# 🧬 mRNA Degradation Rate Prediction with OmniGenBench

Welcome to this comprehensive tutorial where we'll explore how to predict **mRNA degradation rates** from RNA sequences using **OmniGenBench**. This guide will walk you through a complete genomic deep learning project, from understanding the fundamental biological concepts to deploying a trained model for real-world applications.

### 1. The Biological Challenge: What is mRNA Degradation?
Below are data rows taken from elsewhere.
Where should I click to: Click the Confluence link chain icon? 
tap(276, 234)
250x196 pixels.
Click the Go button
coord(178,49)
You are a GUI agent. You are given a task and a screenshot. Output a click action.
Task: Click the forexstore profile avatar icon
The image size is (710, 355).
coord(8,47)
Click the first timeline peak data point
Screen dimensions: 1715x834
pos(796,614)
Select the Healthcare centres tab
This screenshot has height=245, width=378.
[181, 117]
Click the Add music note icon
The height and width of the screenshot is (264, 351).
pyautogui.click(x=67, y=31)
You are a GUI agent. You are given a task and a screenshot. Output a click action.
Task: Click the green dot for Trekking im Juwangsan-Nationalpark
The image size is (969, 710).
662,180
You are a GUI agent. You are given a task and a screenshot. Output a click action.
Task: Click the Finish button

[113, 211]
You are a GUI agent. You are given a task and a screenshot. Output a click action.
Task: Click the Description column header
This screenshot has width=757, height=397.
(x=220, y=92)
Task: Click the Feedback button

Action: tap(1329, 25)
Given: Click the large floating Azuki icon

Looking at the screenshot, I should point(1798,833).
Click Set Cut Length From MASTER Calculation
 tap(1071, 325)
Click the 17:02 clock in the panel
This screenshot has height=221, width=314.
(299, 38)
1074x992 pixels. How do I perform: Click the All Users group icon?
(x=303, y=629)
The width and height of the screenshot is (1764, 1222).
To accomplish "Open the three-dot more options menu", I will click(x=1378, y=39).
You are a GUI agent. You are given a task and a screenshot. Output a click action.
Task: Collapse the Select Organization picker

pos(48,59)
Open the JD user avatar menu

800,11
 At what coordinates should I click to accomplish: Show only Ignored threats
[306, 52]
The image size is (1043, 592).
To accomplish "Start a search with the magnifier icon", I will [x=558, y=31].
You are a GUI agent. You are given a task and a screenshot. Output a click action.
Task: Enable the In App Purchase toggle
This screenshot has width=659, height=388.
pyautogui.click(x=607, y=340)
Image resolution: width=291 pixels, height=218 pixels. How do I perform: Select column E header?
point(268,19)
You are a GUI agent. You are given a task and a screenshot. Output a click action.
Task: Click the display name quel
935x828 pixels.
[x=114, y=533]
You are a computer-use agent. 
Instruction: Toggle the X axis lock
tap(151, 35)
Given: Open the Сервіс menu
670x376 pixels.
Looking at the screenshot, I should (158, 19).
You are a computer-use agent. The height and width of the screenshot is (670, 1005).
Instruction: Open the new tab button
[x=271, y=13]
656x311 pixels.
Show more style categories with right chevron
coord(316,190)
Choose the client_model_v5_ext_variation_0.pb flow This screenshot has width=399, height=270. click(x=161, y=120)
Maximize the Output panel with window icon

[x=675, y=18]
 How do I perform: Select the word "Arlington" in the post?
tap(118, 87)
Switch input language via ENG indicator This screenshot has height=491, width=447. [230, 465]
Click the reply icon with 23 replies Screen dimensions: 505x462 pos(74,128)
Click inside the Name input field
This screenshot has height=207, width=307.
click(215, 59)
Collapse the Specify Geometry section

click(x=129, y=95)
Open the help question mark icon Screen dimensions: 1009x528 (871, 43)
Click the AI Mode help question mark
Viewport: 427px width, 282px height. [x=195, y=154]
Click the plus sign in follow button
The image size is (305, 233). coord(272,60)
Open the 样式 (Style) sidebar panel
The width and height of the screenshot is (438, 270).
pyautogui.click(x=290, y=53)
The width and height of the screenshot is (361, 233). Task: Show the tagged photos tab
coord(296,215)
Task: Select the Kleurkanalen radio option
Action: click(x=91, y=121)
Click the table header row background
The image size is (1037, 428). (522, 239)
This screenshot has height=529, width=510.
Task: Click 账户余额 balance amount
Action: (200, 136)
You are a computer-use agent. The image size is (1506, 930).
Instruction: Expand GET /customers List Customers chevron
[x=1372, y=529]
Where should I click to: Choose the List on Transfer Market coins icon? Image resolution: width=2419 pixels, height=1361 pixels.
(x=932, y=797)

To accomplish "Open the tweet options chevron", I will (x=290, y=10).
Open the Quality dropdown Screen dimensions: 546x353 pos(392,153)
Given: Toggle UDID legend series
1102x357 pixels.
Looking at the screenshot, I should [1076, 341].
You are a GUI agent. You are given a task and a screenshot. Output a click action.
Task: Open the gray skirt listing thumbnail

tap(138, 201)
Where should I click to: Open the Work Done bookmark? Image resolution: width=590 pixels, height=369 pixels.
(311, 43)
**mRNA degradation** is a crucial regulatory mechanism in gene expression that controls the stability and lifespan of mRNA molecules in cells. The rate at which mRNA degrades directly impacts:

- **Protein production levels**: Stable mRNAs produce more proteins over time
- **Gene expression dynamics**: Rapid degradation enables quick response to cellular signals  
- **Cellular homeostasis**: Proper mRNA turnover maintains balanced protein levels
- **Disease mechanisms**: Dysregulated mRNA stability contributes to various disorders

Understanding and predicting mRNA degradation rates has profound implications across multiple domains:
- **Therapeutic Design**: Engineering mRNA-based therapeutics (like COVID-19 vaccines) with optimal stability
- **Synthetic Biology**: Designing gene circuits with precise temporal control
- **Disease Research**: Understanding how mutations affect mRNA stability in genetic disorders
- **Biotechnology**: Optimizing protein production in industrial applications

However, experimentally measuring degradation rates across thousands of mRNA sequences is time-consuming and costly. This is where computational methods, particularly deep learning with Genomic Foundation Models, provide transformative solutions.

### 2. The Data: mRNA Degradation Dataset

To train our predictive model, we utilize a carefully curated dataset containing mRNA sequences with experimentally determined degradation parameters.

- **What it contains**: mRNA sequences with multiple degradation rate measurements under different conditions
- **What it labels**: Each sequence has three continuous values representing degradation rates:
  - `reactivity`: General degradation reactivity
  - `deg_Mg_pH10`: Degradation under Mg2+ and pH 10 conditions  
  - `deg_Mg_50C`: Degradation under Mg2+ and 50°C conditions
- **Our Goal**: Train a model that can accurately predict degradation rates for each nucleotide position in mRNA sequences

**Dataset Structure:**

| sequence | reactivity | deg_Mg_pH10 | deg_Mg_50C |
|---------|------------|-------------|------------|
| AUGCCAU... | [0.1, 0.2, ...] | [0.15, 0.25, ...] | [0.3, 0.4, ...] |
| AUGCUA... | [0.05, 0.1, ...] | [0.2, 0.3, ...] | [0.25, 0.35, ...] |
| ... | ... | ... | ... |

### 3. The Tool: From Language Models to Genomic Foundation Models

#### The Rise of Language Models
In recent years, **Language Models (LMs)** like BERT have revolutionized Natural Language Processing (NLP). Trained on vast amounts of text, they learn the underlying patterns of language—grammar, context, and even semantics. This allows them to be "fine-tuned" for a wide range of specific tasks.

#### A New Paradigm in Genomics: Genomic Foundation Models (GFMs)
The same principles can be applied to biology. The "language of life" is written in RNA and DNA sequences using nucleotides (A, C, G, U/T). **Genomic Foundation Models (GFMs)**, like **OmniGenome** (Yang et al., 2025), are large-scale models pre-trained on massive amounts of genomic sequences.

In this tutorial, we will follow a standard 4-step fine-tuning pipeline for **token-level regression**, where we predict continuous values for each nucleotide position in the sequence.

### 4. The Workflow: A 4-Step Guide to Fine-Tuning

We will follow a standard 4-step fine-tuning pipeline, which is a common practice in machine learning.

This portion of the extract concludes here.